The Rutgers Living History Society will present its Stephen E. Ambrose Oral History Award today to Michael and Elizabeth M. Norman, authors of the best-selling book Tears in the Darkness: the Story of the Bataan Death March and Its Aftermath (Farrar, Strauss & Giroux, 2009).  

The Rutgers Living History Society is comprised of participants in the Rutgers Oral History Archives program. At its annual meeting, the society inducts new members and presents the Stephen E. Ambrose Oral History Award

The story of the Bataan death march – the forced march of 76,000 American and Filipino prisoners of war to prisoner-of-war camps following the surrender of American and Filipino forces on the Phillpines’ Bataan Peninsula in April 1942 – has been documented by many authors since the end of World War II.  The Normans, however, spent nearly a decade interviewing hundreds of survivors and witnesses – Japanese, as well as American and Filipino – to help readers “see, smell, feel. and hear” what happened during the march, and during the successive horrors awaiting people who survived it.  

The Normans took the wealth of detail those interviews yielded and wound it around one particular story – that of Ben Steele, who survived the battle, the march and everything that came afterward to become a professor at Montana State University. 

Michael and Elizabeth Norman are both Rutgers graduates. He graduated from the Newark College of Arts and Sciences in 1972, and she from the College of Nursing the following year.

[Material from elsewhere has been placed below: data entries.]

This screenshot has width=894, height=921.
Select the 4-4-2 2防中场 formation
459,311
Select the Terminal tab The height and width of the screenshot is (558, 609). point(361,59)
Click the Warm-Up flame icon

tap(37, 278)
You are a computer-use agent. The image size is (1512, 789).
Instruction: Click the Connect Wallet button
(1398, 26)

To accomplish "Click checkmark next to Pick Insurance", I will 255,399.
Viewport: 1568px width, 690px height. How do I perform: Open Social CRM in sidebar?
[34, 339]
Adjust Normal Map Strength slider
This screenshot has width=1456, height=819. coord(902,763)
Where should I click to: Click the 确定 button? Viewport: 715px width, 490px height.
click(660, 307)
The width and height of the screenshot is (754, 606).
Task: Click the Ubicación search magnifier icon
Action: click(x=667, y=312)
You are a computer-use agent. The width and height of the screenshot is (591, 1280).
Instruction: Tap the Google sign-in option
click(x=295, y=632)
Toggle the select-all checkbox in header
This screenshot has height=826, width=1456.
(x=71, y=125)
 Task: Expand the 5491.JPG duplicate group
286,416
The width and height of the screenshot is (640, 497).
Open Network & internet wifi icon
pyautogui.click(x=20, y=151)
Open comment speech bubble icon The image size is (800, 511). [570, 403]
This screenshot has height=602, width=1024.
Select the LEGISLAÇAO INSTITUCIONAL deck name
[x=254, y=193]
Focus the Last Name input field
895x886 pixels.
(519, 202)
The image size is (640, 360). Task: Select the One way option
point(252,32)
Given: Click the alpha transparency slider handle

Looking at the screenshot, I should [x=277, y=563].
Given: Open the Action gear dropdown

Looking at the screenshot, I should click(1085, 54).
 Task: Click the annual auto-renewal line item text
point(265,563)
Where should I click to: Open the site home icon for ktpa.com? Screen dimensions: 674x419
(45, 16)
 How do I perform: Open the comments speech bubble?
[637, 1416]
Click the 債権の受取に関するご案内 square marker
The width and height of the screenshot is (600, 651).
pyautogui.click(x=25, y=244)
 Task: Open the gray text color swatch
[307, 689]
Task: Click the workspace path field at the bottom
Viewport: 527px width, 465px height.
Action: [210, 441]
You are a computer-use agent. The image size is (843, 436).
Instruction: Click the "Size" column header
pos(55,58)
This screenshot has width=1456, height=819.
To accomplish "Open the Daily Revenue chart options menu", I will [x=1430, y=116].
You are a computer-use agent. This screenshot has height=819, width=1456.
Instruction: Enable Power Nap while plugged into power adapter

Both now teach at New York University. 

The Normans join Dave Isay, the founder of StoryCorps; documentarian Ken Burns; journalist Rick Atkinson; the late journalist Studs Terkel; film maker Steven Spielberg; and broadcaster Tom Brokaw as recipients of the Stephen E. Ambrose Award. Elizabeth Norman is also the author of We Band of Angels: the Untold Story of American Nurses Trapped on Bataan by the Japanese (Random House, 1999), and Women at War: the Story of Fifty Military Nurses Who Served in Vietnam (University of Pennsylvania Press, 1990).